Writing is an oddly physical act.

Technically you are just sitting there, clanking away on the keyboard, while your bottom loses circulation and gets sore. (Maybe I need a new chair.) But keeping your brain running at the right tempo for effective writing involves a complicated dance of nutrition, sleep, physical movement, and environmental management.

The past few days I have been cranking through some projects, writing one or two major pieces a day. While sometimes the words flow, this run was more the molasses sort. I never seemed to maintain the right combination of sleep, caffeine, food, and activity to hammer through the content effectively. But deadlines are deadlines so I pushed through as best I could.

Take today, for example. I felt better than any other morning this week, so I ran to a coffee shop and carefully managed my food-to-caffeine ration in an effort to maintain a productivity-enhancing caffeine buzz. Too much and I can’t focus. Too little and I… can’t focus. I did manage to keep it going for a few hours and finished one deliverable, but then it was time for lunch. If I didn’t eat I’d crash. But I knew once I did, I’d crash in a different way.

Lose/lose situation.

So I ate, then had more coffee, then wasted an hour before I could write again. But at that point it was mid-afternoon, when I tend to be at my worst. Normally I’d go work out to clear the head, but that wasn’t an option. So I muscled through. As a result, my 600-800 word piece is now clocking in at 1,800 words, and I cannot figure out whether it’s better than what I mapped out in my head last night. I knew I should have written it right then and there.
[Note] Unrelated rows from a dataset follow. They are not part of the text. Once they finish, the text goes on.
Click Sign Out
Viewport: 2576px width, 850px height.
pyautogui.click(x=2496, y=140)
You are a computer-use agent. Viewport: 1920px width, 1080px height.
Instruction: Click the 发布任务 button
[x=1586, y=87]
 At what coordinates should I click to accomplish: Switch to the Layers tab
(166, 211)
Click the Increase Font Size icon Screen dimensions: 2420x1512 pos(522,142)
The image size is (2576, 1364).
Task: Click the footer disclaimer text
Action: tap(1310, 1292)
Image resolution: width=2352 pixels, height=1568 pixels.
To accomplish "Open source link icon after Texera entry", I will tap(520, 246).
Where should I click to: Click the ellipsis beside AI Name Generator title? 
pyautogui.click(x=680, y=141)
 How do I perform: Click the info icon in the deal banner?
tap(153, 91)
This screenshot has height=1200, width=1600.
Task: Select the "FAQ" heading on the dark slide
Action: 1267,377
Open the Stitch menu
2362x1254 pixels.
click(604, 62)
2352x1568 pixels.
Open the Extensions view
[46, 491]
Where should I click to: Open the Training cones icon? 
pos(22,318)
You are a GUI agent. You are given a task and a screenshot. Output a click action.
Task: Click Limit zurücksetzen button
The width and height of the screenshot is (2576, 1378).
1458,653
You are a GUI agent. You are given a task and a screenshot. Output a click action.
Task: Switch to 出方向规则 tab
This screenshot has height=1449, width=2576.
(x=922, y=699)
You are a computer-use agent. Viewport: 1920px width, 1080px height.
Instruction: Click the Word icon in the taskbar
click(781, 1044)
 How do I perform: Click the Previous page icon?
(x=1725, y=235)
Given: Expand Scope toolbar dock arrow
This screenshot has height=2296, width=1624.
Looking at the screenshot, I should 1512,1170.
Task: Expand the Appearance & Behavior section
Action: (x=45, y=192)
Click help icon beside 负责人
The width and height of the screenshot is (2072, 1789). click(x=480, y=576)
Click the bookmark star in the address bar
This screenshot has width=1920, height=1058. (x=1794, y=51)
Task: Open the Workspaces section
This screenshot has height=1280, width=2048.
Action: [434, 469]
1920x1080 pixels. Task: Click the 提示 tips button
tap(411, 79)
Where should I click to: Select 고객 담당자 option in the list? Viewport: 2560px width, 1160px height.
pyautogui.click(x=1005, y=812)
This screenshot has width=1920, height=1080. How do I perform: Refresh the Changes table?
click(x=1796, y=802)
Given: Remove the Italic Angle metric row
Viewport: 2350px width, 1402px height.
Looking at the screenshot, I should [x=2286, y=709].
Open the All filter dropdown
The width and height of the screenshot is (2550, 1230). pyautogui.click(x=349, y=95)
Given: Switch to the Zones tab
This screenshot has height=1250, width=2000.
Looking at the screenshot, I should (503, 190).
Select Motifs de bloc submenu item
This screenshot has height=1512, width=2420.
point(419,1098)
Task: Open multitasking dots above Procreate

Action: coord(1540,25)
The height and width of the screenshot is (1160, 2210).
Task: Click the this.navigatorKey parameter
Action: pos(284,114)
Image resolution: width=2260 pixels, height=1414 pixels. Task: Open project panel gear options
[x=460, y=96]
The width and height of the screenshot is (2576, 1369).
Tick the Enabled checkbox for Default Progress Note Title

And 1,800 words takes a certain amount of time, no matter how fast your write. Leaving me at 6pm to write this summary sitting on the floor, watching Peppa Pig with my two youngest kids, barely able to hold my head up, but knowing that if I don’t go for a run when my wife gets home I won’t sleep well tonight, and will be even less productive tomorrow.

Yes, there are worse work-related problems out there. I have held far more outwardly physical jobs, some putting me at great physical risk. But never doubt that writing isn’t physical. And unlike rescue or manual labor, you don’t get to release any of the stress through movement.

I am not thrilled with most of what I wrote this week. I’m hoping that’s just my usual self-criticism, but nothing really came out as I intended, and that is a direct result of being unable to properly manage my physical state to optimize my focus.

Sounds stilly, but in the end I might have blown an article because a cat decided to sleep on my face the other night.

In unrelated news, the rest of the Securosis team is completely out this week, so the rest of this summary is slimmed down.

On to the Summary:

Webcasts, Podcasts, Outside Writing, and Conferences

Favorite Securosis Posts

  • Adrian Lane: Deployment Pipelines and DevOps. Rich does a great job tying the series together and showing how and where DevOps is making development and security more Agile.

Other Securosis Posts

Like I said: everyone is out.

Favorite Outside Posts

A special note first – Brian Krebs is releasing his book, Spam Nation. I haven’t read it, but I guarantee you it will be good. Brian knows more than anyone about the computer underground. Well, more than anyone who can talk about it without getting shot. I mean, he probably won’t get shot. Er, I hope he doesn’t get shot.

  • Adrian Lane: A State of Xen – Chaos Monkey & Cassandra. Keeping a 2,600-node Cassandra cluster up and running is hard. Keeping it fully functional while 10% of the cluster is rebooted is fracking astounding! Chaos Monkey is one of the few truly Rugged approaches to software development I have seen.
  • Rich: Have most analysts completely given up doing “research”? An interesting take, especially because Securosis is quite profitable, and doesn’t do a single thing they talk about. Then again I’m not sure you could scale us.